### ページ抜粋
>>>>>

25日は恩師の退官記念講演と祝賀会がありました。その日は休診にしてしまい、かかりつけの患者さんにはご迷惑をお掛けしました。

あるホテルの8階が会場だったのですが、エレベーターで昇って扉が開いたら、大勢の参加者の姿が目に飛び込んできました。予想を超える盛況ぶりにビックリしました。

受付のテーブルの右端に知っている先生が応対していたので、「こんにちはー」と声をかけたらタ行は向こう側ですと言われました。そうです、参加者があまりに多くて、受付がア行、カ行、サ行と分かれていたのです。それを理解し、受付を済ませました。

病院スタッフに聞いてみると、600人くらいの参加があったそうです。すべてがアレルギー関係の小児科医という訳ではなく、重症心身障害児(者)や看護学校、養護学校など諸々の関係者が参加されたようです。

<<<<<

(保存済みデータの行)
>>>>>

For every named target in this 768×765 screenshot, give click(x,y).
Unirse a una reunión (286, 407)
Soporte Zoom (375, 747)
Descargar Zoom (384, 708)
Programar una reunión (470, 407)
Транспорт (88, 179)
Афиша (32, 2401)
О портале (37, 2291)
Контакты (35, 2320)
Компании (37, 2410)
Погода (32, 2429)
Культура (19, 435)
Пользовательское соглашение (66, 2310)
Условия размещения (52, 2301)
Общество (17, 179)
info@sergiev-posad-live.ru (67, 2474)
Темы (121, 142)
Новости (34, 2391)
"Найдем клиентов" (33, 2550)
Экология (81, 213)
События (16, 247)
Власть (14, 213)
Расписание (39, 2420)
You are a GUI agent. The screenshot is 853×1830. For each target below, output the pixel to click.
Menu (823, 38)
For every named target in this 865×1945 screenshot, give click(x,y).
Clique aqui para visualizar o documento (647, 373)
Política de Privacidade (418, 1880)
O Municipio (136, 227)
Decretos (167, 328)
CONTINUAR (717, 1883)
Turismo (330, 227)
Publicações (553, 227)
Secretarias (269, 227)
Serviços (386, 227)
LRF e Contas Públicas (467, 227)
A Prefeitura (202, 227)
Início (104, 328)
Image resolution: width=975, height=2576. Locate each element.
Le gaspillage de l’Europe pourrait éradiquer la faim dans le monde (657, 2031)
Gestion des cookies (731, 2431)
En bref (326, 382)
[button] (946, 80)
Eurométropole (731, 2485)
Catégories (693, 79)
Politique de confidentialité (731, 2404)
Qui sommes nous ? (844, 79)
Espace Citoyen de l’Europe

<<<<<

### 取り組む作業
A. ページ抜粋にある「予想を超える盛況ぶりにビックリしました。」という一文を英語に訳せ。
B. ページ抜粋から、「あるホテルの8階が会場だった」から「理解し、受付を済ませました。」までをそのまま抜き出せ。

### この演習の解答
A. I was surprised at how much more crowded it was than I had expected.

B.
あるホテルの8階が会場だったのですが、エレベーターで昇って扉が開いたら、大勢の参加者の姿が目に飛び込んできました。予想を超える盛況ぶりにビックリしました。

受付のテーブルの右端に知っている先生が応対していたので、「こんにちはー」と声をかけたらタ行は向こう側ですと言われました。そうです、参加者があまりに多くて、受付がア行、カ行、サ行と分かれていたのです。それを理解し、受付を済ませました。